* Exercise details
List each line in the records that contains the word "with".

------ Source records ------

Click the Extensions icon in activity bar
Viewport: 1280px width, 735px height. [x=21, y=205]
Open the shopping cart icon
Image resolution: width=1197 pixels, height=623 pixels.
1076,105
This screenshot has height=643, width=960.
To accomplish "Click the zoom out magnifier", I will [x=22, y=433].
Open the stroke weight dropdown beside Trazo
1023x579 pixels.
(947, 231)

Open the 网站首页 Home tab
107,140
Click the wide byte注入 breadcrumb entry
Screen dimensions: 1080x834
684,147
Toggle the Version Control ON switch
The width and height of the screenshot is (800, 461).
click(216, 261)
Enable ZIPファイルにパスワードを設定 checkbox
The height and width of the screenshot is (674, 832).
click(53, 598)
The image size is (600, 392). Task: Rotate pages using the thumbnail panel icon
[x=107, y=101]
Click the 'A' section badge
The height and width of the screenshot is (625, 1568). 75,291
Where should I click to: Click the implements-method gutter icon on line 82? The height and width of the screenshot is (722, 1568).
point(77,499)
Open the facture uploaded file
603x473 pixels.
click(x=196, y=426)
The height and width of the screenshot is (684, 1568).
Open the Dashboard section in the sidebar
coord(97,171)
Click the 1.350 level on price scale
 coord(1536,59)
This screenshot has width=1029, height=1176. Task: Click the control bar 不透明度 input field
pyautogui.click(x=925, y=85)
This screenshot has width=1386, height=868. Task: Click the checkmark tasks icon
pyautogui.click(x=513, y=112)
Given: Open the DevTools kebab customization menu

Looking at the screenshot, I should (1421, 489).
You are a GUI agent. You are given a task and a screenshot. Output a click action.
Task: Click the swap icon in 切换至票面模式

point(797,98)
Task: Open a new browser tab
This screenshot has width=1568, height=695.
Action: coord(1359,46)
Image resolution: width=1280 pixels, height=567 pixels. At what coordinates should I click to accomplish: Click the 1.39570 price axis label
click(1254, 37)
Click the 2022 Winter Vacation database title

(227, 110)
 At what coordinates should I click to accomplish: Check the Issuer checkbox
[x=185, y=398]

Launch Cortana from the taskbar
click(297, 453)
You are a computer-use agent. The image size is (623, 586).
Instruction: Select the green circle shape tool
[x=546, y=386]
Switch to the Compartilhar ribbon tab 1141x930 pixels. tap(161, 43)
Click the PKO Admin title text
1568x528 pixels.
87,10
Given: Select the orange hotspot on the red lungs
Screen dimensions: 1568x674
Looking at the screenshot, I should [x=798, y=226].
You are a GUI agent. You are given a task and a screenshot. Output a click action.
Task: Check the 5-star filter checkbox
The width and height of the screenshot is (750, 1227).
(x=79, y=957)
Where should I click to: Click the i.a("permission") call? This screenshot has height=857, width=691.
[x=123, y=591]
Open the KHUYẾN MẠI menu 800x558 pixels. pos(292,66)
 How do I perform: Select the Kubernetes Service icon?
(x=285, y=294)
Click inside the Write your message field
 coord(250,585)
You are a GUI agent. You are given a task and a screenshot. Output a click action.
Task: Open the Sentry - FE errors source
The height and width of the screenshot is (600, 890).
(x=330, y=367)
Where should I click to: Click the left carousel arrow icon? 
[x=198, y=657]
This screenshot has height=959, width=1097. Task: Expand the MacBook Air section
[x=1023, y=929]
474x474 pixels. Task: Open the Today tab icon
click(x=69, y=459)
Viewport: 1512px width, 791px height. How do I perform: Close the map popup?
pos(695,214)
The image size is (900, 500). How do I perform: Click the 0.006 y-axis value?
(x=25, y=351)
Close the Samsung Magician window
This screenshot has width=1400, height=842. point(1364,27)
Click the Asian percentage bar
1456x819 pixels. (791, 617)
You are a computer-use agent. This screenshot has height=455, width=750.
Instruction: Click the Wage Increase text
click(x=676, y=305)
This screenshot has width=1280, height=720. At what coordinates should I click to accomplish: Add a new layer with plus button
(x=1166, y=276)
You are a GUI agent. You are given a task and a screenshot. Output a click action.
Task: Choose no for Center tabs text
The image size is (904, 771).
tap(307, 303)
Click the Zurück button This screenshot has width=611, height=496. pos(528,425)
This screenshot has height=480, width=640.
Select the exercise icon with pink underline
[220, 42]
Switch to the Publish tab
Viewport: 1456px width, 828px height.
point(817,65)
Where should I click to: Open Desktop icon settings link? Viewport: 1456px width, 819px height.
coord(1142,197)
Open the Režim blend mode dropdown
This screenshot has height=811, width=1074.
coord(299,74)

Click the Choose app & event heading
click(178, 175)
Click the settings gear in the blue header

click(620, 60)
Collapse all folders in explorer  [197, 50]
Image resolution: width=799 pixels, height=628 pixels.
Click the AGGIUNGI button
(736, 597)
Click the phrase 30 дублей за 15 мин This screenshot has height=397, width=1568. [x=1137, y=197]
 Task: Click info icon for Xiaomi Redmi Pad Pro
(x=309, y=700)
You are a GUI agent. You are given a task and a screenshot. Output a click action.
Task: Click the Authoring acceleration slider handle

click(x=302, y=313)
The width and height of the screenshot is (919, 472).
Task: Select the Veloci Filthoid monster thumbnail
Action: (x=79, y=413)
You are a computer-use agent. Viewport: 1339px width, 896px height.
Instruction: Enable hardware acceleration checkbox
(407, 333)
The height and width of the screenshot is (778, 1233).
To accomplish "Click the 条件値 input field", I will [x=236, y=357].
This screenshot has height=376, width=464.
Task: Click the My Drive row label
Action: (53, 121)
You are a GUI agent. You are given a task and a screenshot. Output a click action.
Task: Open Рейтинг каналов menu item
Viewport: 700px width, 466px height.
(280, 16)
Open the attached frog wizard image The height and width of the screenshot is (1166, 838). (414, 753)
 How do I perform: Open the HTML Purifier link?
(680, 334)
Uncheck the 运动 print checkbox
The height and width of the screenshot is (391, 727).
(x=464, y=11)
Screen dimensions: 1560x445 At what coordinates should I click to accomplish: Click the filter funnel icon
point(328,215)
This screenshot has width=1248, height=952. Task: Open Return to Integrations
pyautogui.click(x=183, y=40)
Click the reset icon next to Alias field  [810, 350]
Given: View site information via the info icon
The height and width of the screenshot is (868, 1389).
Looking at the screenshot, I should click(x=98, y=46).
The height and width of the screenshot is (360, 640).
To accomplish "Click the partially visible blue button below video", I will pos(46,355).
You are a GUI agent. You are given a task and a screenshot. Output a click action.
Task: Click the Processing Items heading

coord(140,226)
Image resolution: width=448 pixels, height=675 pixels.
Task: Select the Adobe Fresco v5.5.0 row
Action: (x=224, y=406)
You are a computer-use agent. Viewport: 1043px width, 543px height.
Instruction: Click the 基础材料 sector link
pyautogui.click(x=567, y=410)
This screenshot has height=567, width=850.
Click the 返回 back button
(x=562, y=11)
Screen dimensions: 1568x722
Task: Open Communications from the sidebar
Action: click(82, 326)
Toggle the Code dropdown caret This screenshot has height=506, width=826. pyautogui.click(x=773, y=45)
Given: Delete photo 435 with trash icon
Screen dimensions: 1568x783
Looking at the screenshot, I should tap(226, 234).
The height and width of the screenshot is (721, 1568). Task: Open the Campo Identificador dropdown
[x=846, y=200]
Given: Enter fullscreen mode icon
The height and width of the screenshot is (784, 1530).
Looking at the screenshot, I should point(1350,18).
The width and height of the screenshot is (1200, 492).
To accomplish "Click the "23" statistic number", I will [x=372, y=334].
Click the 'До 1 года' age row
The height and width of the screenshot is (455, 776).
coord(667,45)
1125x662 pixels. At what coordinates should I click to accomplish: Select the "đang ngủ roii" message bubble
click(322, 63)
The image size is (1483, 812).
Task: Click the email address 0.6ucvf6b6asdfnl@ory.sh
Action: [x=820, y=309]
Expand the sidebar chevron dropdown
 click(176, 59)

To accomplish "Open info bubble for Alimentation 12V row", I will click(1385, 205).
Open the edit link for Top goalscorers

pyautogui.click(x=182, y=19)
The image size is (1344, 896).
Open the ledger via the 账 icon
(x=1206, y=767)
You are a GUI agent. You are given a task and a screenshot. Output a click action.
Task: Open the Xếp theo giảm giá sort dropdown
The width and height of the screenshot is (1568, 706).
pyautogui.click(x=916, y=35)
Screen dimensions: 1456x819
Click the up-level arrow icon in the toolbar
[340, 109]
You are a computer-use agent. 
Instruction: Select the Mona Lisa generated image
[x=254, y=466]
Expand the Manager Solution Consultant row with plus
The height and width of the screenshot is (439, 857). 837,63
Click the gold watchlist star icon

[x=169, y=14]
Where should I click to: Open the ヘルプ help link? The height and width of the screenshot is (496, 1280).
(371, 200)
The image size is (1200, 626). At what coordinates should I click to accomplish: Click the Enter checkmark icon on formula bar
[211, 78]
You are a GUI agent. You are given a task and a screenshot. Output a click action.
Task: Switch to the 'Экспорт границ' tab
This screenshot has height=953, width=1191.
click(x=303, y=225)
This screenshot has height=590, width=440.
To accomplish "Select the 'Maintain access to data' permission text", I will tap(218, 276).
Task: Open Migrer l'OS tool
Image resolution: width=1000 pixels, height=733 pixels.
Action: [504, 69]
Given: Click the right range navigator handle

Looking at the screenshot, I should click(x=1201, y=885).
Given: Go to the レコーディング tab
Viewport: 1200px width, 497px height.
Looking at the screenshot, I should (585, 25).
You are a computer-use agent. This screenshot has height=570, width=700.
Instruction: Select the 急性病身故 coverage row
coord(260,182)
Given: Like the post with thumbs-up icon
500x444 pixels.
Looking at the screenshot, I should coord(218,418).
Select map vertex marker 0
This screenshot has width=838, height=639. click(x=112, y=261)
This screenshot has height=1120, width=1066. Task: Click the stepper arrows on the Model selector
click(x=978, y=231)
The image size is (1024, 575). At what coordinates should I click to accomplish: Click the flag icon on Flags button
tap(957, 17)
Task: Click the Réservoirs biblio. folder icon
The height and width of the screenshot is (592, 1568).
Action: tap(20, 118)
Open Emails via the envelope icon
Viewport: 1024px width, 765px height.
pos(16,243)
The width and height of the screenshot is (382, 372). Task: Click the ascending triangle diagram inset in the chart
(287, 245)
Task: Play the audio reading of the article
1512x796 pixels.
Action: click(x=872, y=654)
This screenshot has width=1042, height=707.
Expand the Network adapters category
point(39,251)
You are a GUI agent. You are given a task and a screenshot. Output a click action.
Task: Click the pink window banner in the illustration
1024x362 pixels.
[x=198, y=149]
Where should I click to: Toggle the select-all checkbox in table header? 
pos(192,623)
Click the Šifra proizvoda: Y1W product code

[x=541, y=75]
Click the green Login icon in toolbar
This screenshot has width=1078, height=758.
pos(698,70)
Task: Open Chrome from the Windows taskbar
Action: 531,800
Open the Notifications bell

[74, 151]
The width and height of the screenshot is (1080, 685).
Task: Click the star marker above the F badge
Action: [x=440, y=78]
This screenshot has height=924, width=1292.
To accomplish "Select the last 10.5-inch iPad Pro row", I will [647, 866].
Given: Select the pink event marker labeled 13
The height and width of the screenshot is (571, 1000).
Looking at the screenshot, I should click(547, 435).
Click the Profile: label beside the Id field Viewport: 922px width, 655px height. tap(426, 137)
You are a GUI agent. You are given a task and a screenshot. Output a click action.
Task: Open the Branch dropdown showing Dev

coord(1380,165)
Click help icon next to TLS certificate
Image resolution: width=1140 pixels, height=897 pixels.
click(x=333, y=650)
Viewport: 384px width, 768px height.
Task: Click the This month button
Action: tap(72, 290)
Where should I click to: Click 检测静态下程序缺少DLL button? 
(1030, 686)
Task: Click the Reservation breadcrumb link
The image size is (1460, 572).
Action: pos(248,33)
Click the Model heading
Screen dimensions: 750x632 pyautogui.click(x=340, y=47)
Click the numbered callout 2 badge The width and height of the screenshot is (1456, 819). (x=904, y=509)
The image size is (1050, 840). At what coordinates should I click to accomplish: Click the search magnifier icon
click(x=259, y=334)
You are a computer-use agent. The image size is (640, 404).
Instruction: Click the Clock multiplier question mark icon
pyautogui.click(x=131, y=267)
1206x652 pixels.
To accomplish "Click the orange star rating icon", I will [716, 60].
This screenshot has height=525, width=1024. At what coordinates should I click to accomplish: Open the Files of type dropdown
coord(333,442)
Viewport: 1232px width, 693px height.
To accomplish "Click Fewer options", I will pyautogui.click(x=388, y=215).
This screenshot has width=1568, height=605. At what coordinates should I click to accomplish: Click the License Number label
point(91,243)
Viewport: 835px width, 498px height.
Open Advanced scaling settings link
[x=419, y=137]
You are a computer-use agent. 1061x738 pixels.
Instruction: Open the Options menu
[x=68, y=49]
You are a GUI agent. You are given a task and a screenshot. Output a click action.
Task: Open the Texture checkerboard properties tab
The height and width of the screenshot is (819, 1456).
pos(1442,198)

------

* Correct result
This screenshot has width=1280, height=720. At what coordinates should I click to accomplish: Add a new layer with plus button
Select the exercise icon with pink underline
Given: Delete photo 435 with trash icon
Expand the Manager Solution Consultant row with plus
Given: Like the post with thumbs-up icon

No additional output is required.